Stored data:
=======

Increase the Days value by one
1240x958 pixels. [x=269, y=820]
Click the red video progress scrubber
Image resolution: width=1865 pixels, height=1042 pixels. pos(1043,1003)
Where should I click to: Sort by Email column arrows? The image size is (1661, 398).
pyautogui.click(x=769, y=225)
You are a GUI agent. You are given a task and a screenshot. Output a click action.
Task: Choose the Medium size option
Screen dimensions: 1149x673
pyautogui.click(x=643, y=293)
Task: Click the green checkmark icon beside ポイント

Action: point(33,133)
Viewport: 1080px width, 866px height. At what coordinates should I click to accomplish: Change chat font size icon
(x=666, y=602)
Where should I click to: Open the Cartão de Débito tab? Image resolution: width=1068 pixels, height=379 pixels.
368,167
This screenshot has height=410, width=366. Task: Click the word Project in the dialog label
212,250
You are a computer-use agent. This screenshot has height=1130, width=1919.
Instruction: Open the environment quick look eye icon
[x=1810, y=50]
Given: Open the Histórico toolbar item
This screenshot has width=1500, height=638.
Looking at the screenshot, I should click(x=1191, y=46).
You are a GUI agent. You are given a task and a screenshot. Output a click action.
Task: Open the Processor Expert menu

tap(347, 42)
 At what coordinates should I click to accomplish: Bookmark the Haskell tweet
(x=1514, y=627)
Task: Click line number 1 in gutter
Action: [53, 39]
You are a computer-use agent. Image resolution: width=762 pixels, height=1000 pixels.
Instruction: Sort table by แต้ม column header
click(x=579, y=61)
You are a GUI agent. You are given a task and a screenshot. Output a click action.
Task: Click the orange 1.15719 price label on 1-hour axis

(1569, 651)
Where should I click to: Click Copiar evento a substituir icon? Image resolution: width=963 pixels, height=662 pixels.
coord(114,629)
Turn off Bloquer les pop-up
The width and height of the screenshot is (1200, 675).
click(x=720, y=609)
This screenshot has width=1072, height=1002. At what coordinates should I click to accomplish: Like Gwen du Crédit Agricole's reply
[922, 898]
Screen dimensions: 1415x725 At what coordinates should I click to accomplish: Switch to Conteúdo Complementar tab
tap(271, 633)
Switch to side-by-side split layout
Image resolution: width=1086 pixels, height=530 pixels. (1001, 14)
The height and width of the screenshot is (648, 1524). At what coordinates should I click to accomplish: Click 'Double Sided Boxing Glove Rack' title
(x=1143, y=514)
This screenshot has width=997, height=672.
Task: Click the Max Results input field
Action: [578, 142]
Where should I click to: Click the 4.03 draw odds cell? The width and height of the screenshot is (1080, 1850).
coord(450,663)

=======

What you will do
The expected answer is an exact copy of the lines beginning at the one with "At what coordinates should I click to accomplish: Bookmark" and running to the end of the entries above.

Answer for this exercise
 At what coordinates should I click to accomplish: Bookmark the Haskell tweet
(x=1514, y=627)
Task: Click line number 1 in gutter
Action: [53, 39]
You are a computer-use agent. Image resolution: width=762 pixels, height=1000 pixels.
Instruction: Sort table by แต้ม column header
click(x=579, y=61)
You are a GUI agent. You are given a task and a screenshot. Output a click action.
Task: Click the orange 1.15719 price label on 1-hour axis

(1569, 651)
Where should I click to: Click Copiar evento a substituir icon? Image resolution: width=963 pixels, height=662 pixels.
coord(114,629)
Turn off Bloquer les pop-up
The width and height of the screenshot is (1200, 675).
click(x=720, y=609)
This screenshot has width=1072, height=1002. At what coordinates should I click to accomplish: Like Gwen du Crédit Agricole's reply
[922, 898]
Screen dimensions: 1415x725 At what coordinates should I click to accomplish: Switch to Conteúdo Complementar tab
tap(271, 633)
Switch to side-by-side split layout
Image resolution: width=1086 pixels, height=530 pixels. (1001, 14)
The height and width of the screenshot is (648, 1524). At what coordinates should I click to accomplish: Click 'Double Sided Boxing Glove Rack' title
(x=1143, y=514)
This screenshot has width=997, height=672.
Task: Click the Max Results input field
Action: [578, 142]
Where should I click to: Click the 4.03 draw odds cell? The width and height of the screenshot is (1080, 1850).
coord(450,663)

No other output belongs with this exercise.